Miller, meanwhile, is the AFC's answer to Davis. If Pittsburgh used Miller in a similar fashion to Graham, he would clear 70 receptions on an annual basis. It's no coincidence that the Steelers got off to an 0-4 start as Miller worked his way back from an ACL and finished with the conference's best record in the second half of the season once the tight end was back to full strength.
We fully expected the Colts' Allen to emerge as one of the AFC's premier tight ends prior to his season-ending hip injury last September. He's a better player than more ballyhooed Indianapolis teammate Coby Fleener. Pitta's own hip injury left Joe Flacco without a go-to receiver in key situations last year. Olsen was Cam Newton's most reliable pass catcher with the Panthers.
Clay gets points for versatility, but he's not one of the NFL's Top 100 players. Gates averaged 6.4 receptions and 87.6 yards through Week 5 of 2013 with the Chargers. Those numbers plummeted to 3.4 and 34.5 following the emergence of Keenan Allen in San Diego the rest of the way. At age 34, Gates looks like a player about to be bypassed by Ladarius Green. The same torch-passing is going on in Philadelphia with Celek and Zach Ertz.
Cook is capable of taking over games in a Vernon Davis fashion, but he's been more of a tease than a consistent threat. Eifert didn't show the playmaking ability of a first-round draft pick as a rookie.
Housler is a pass-catching specialist in a Cardinals offense that asks its tight ends to block. Fleener is dangerous after the catch but needs to prove he can come down with contested balls. He lacks physicality.
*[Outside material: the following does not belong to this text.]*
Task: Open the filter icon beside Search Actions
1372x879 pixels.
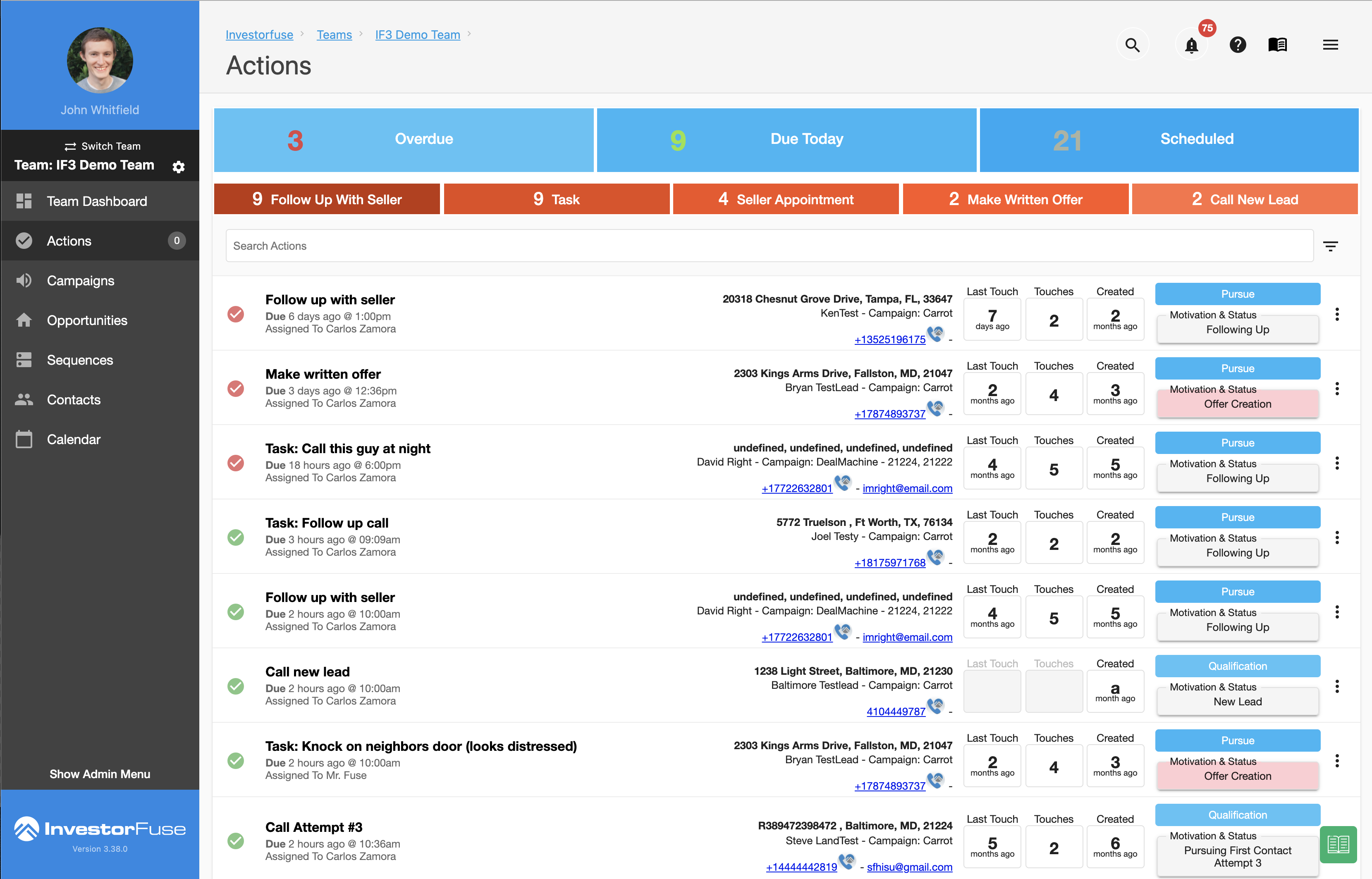Action: pos(1330,246)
Pettigrew's drops will be less of a factor with rookie Eric Ebron assuming a major role in the Detroit Lions' aerial attack. Daniels will play second fiddle to Pitta in Baltimore. Miller was forced to accept a pay cut in Seattle. Chandler is coming off a career year but will see fewer passes with Sammy Watkins and Mike Williams on the Bills' roster.